EXERCISE INSTRUCTIONS: Each line from the one that contains "Start your Substack (191, 2570)" to the end of the entries must be copied word for word, and only those lines.

::: INFORMATION

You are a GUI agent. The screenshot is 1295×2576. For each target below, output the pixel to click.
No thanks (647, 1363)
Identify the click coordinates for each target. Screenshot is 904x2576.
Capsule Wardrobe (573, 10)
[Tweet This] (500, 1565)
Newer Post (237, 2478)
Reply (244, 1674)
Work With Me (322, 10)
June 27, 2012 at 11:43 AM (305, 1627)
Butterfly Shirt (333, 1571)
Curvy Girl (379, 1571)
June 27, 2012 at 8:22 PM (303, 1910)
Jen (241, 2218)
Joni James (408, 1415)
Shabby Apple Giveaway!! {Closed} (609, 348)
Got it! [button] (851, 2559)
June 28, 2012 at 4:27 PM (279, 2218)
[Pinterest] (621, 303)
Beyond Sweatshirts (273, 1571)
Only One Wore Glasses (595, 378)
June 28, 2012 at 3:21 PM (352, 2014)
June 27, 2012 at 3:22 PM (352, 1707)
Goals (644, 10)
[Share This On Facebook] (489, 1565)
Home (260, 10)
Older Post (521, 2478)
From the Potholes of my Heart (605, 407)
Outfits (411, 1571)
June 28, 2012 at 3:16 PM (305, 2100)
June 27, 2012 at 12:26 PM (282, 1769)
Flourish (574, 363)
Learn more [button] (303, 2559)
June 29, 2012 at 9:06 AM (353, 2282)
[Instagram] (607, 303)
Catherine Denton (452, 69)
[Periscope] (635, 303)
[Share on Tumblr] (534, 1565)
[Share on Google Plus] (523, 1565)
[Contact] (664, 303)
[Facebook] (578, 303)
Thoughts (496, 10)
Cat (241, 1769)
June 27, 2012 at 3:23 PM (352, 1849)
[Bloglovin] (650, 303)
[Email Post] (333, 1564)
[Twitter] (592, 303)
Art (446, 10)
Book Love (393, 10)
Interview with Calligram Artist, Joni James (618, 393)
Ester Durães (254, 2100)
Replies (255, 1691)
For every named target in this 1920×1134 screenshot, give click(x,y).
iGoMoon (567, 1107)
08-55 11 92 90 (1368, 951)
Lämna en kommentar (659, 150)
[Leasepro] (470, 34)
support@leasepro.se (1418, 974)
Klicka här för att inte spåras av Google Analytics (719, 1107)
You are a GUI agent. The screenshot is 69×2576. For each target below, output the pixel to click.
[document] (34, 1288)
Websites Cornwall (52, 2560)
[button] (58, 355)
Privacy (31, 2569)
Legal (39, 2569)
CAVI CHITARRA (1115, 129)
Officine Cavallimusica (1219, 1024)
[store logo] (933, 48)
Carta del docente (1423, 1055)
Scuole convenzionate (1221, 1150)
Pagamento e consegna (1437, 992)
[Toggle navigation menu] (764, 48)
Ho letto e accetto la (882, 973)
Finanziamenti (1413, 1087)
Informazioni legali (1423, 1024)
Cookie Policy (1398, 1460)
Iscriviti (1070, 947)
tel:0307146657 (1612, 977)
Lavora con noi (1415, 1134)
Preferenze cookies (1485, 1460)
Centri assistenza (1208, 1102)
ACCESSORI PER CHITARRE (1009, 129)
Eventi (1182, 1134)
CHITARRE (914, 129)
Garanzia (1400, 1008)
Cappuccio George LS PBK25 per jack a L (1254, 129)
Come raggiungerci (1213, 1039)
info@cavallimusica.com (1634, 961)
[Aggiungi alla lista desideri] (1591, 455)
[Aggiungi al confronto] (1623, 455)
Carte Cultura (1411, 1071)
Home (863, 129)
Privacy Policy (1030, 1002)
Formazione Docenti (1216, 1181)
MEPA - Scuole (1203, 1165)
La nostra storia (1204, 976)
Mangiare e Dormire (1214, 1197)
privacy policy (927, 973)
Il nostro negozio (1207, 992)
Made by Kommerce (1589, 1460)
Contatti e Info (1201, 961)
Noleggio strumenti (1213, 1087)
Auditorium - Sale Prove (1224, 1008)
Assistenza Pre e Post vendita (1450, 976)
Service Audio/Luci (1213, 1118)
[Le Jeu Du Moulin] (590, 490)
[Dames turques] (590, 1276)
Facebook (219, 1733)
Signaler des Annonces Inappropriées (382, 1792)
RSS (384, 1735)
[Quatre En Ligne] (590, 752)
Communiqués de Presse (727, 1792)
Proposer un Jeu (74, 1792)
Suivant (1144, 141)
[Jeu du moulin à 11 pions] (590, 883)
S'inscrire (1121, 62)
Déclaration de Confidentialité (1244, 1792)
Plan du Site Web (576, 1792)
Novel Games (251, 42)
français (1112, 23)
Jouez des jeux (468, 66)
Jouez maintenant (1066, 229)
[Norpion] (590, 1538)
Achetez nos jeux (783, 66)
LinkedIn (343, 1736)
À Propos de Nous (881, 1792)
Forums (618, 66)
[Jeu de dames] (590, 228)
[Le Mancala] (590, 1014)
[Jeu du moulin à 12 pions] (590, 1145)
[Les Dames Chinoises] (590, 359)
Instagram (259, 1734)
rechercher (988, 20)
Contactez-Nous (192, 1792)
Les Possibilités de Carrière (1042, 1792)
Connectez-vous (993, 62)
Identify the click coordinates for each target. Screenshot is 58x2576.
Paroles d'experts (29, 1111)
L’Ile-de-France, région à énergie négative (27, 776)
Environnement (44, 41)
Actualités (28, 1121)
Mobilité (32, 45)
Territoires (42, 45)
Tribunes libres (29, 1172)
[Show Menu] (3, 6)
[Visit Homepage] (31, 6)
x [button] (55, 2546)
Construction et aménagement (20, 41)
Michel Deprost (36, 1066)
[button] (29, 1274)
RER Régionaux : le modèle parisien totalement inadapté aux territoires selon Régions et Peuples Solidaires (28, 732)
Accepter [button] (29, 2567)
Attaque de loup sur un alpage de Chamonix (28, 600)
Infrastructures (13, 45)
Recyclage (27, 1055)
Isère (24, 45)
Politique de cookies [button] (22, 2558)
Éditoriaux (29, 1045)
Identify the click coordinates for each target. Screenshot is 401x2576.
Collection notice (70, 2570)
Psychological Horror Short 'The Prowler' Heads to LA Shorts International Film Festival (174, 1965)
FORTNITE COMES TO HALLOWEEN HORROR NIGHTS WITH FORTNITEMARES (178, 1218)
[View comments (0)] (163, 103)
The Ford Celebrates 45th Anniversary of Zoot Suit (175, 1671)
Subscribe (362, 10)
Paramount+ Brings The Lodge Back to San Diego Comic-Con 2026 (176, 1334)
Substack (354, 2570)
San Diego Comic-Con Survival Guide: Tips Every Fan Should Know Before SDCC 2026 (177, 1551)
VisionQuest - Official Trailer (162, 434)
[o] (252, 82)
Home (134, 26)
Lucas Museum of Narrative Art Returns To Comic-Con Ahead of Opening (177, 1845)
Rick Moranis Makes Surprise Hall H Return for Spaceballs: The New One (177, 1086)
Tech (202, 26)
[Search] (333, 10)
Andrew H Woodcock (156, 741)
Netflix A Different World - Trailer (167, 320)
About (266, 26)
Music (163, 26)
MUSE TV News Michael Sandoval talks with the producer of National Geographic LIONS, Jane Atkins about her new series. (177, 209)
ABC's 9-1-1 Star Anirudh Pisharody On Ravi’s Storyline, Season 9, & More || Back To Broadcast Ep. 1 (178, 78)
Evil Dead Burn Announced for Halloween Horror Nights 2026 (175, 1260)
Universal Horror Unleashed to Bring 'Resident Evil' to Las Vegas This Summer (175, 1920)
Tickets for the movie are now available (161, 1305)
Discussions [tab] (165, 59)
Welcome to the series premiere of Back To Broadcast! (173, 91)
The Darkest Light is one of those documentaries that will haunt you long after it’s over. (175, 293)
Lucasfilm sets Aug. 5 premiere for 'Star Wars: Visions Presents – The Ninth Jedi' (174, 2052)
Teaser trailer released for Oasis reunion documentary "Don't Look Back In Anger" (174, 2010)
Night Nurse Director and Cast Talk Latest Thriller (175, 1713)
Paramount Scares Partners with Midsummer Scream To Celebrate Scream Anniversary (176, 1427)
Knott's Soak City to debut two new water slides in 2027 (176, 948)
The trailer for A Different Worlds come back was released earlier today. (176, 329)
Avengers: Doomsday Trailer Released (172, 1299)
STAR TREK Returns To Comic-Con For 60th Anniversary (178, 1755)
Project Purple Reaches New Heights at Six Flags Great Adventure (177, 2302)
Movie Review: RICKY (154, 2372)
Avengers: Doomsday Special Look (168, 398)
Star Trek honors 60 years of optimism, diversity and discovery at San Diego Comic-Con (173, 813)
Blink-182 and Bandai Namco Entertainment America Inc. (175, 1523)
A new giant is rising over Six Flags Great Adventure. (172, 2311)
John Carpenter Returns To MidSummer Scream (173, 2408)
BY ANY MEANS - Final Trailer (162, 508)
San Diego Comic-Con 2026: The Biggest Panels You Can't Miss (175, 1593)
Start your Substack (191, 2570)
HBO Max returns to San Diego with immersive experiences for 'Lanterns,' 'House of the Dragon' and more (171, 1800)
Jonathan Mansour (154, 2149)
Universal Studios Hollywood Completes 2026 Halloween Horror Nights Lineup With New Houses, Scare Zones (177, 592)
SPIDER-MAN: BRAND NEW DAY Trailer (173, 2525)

::::::

SOLUTION BELOW:
Start your Substack (191, 2570)
HBO Max returns to San Diego with immersive experiences for 'Lanterns,' 'House of the Dragon' and more (171, 1800)
Jonathan Mansour (154, 2149)
Universal Studios Hollywood Completes 2026 Halloween Horror Nights Lineup With New Houses, Scare Zones (177, 592)
SPIDER-MAN: BRAND NEW DAY Trailer (173, 2525)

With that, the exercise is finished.